その後、お子さんとマッチングを行い、おおむね6ヵ月間の試験養育を行います。
参考:東京都の里親制度について
試験養育を経て、お子さんと里親が新生活に慣れてきたら、里親が家庭裁判所に特別養子縁組の申立てを行います。
申立て後、家庭裁判所の調査(里親・実親への面談、家庭訪問など)が行われ、家庭裁判所が審判をします。
審判確定日から10日以内に、養親が「特別養子縁組届」を養親の本籍地または所在地の市区町村に提出します。

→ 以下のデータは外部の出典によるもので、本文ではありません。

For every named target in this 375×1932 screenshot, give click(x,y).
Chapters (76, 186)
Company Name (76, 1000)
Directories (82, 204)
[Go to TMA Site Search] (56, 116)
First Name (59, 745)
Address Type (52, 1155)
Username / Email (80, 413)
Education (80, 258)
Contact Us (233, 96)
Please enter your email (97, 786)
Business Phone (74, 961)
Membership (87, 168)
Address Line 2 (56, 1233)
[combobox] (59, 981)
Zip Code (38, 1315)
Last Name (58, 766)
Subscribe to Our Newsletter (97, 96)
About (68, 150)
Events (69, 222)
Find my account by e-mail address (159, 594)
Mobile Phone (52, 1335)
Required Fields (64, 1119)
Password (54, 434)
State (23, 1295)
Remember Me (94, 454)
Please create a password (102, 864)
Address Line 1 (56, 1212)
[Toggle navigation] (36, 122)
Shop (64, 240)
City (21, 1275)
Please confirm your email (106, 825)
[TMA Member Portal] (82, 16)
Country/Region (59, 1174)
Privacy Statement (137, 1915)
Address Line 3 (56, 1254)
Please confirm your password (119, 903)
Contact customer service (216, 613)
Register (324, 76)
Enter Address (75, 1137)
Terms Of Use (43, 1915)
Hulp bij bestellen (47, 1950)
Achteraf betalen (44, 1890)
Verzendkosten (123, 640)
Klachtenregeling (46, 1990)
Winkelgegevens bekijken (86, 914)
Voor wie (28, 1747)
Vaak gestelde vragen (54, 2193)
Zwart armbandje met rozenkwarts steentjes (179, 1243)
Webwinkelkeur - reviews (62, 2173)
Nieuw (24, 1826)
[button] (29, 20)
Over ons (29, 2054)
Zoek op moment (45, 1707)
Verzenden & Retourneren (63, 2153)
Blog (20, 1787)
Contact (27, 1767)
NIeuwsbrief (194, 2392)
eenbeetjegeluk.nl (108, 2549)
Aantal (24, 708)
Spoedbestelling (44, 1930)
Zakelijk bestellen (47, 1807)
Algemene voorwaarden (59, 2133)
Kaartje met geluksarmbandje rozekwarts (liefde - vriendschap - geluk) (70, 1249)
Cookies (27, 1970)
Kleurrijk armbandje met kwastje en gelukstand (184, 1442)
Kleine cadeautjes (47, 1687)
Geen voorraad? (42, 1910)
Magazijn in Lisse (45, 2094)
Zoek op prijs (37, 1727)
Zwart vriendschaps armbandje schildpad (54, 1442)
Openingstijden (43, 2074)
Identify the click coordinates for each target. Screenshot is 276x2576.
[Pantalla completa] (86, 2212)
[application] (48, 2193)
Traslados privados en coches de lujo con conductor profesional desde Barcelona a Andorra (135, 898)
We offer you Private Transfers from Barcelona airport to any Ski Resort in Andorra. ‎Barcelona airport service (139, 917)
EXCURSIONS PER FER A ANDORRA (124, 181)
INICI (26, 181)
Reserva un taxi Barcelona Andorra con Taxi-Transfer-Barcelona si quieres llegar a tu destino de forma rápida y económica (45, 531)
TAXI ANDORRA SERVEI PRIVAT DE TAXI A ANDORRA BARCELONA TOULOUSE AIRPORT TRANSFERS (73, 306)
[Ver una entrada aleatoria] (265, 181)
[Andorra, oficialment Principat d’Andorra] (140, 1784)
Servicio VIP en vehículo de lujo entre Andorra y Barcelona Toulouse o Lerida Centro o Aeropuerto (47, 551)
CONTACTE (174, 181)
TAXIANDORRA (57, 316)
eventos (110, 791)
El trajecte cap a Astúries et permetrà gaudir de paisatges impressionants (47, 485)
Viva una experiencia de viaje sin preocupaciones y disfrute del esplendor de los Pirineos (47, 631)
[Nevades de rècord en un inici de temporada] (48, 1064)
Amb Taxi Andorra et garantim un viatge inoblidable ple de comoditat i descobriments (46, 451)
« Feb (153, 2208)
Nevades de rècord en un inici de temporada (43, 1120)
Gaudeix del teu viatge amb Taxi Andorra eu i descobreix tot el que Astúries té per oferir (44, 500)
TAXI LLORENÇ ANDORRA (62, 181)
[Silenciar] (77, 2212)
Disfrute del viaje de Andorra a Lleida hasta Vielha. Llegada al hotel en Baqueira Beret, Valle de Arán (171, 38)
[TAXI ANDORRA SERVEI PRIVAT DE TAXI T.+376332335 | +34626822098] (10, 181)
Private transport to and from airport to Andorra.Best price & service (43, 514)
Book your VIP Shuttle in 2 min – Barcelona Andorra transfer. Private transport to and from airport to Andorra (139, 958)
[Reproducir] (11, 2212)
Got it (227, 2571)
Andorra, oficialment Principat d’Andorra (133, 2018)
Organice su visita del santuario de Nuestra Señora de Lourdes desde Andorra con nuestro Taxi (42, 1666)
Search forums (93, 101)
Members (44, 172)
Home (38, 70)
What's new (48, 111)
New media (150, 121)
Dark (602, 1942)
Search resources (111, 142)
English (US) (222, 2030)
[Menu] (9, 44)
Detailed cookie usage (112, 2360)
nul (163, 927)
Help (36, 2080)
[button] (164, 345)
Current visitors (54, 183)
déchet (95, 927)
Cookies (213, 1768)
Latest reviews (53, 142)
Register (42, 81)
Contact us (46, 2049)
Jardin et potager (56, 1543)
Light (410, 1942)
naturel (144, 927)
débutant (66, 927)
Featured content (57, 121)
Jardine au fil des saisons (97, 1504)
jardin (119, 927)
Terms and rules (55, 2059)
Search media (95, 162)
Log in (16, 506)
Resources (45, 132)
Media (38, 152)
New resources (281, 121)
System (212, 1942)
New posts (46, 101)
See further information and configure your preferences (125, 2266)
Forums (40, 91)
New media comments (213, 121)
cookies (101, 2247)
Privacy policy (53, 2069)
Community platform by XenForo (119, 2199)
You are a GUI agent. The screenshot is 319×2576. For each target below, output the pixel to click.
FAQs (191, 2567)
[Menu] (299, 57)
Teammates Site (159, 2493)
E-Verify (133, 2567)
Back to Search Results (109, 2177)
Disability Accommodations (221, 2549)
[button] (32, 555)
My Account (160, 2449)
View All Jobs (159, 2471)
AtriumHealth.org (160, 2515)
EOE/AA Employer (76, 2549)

届出をした日から法律上の効力が発生します。
養子縁組と相続
故人に養子が複数いる場合
被相続人(故人)に養子が複数いる場合、相続税の基礎控除額を計算するときの法定相続人として数えることができる人数の上限が決まっています。
- 被相続人に実子がいる場合:養子のうち1人まで
- 被相続人に実子がいない場合:養子のうち2人まで



参考:相続税の計算(国税庁)


配偶者の連れ子がいる場合
配偶者に連れ子がいる場合、実親が結婚しても、義父・義母との法律上の親子関係は発生しません。
そのため、義父や義母が亡くなっても法定相続人になれません。



故人が孫を養子にしていた場合
被相続人(故人)の配偶者、父母、子以外の人が遺産相続をした場合は、税額控除を差し引く前の相続税額にその2割を加算するというルールがありますが、被相続人が孫を養子にした場合は、つぎのような扱いになります。
- 孫の親(被相続人からみると子)が健在である場合:養子である孫には2割加算が適用されない
- 孫の親(被相続人からみると子)が先に亡くなっている場合:その子(被相続人からみると孫)は代襲相続人となるため2割加算が適用される
養子に子どもがいる場合
普通養子縁組後に生まれた養子の子は、孫として代襲相続人となれます。
しかし、養子縁組前にすでに生まれていた養子の子は、祖父母との血縁関係がないため、代襲相続人にはなれません。